(Stored data)
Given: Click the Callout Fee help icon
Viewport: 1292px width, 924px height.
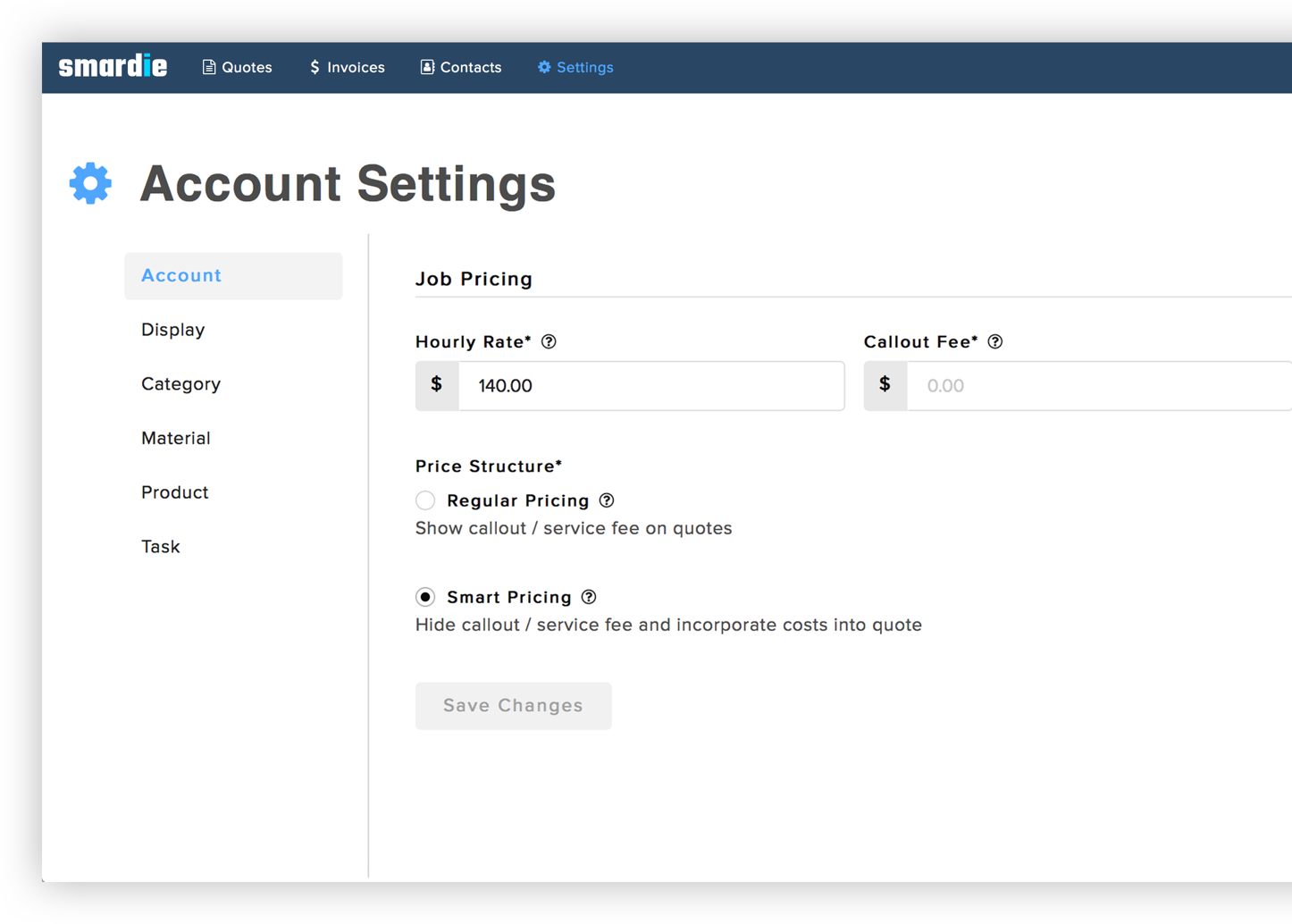Looking at the screenshot, I should pyautogui.click(x=994, y=342).
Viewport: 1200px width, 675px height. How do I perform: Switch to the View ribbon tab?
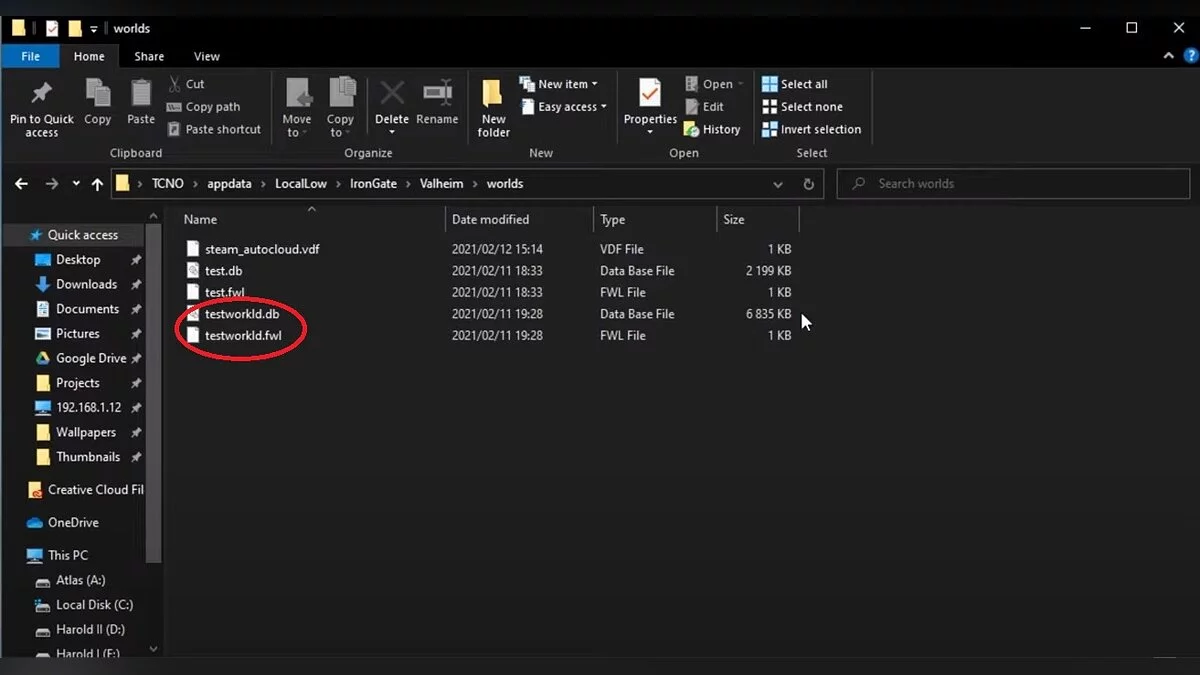[x=207, y=57]
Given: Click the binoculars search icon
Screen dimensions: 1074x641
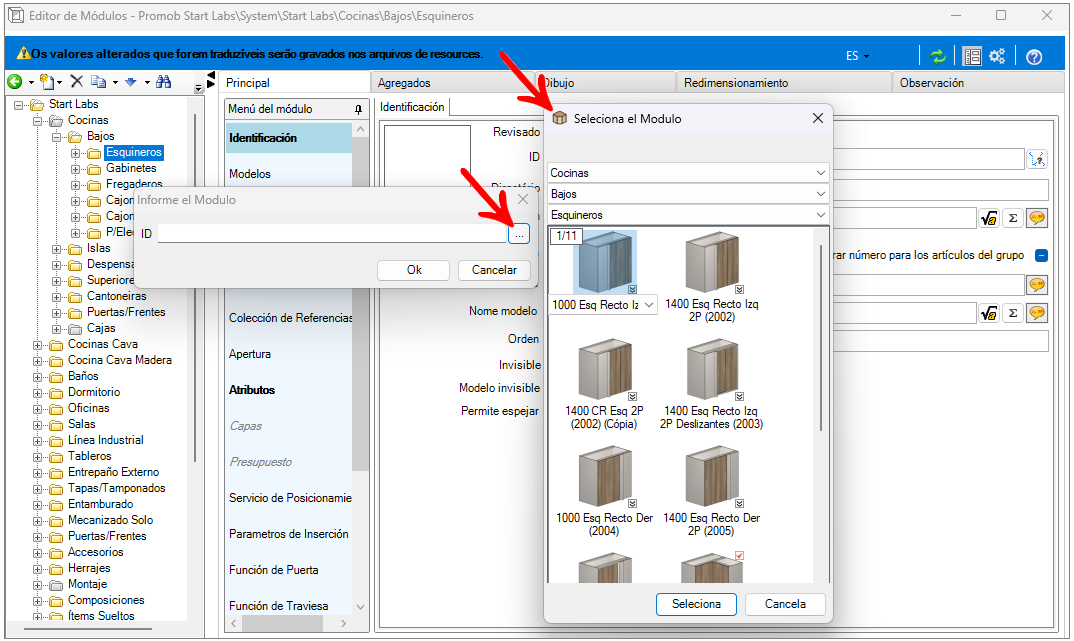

● **REQUIRED WORK**: Reply with one number only: the count of lines in the entries that contain "icon".

● **RESPONSE TO THIS EXERCISE**: 2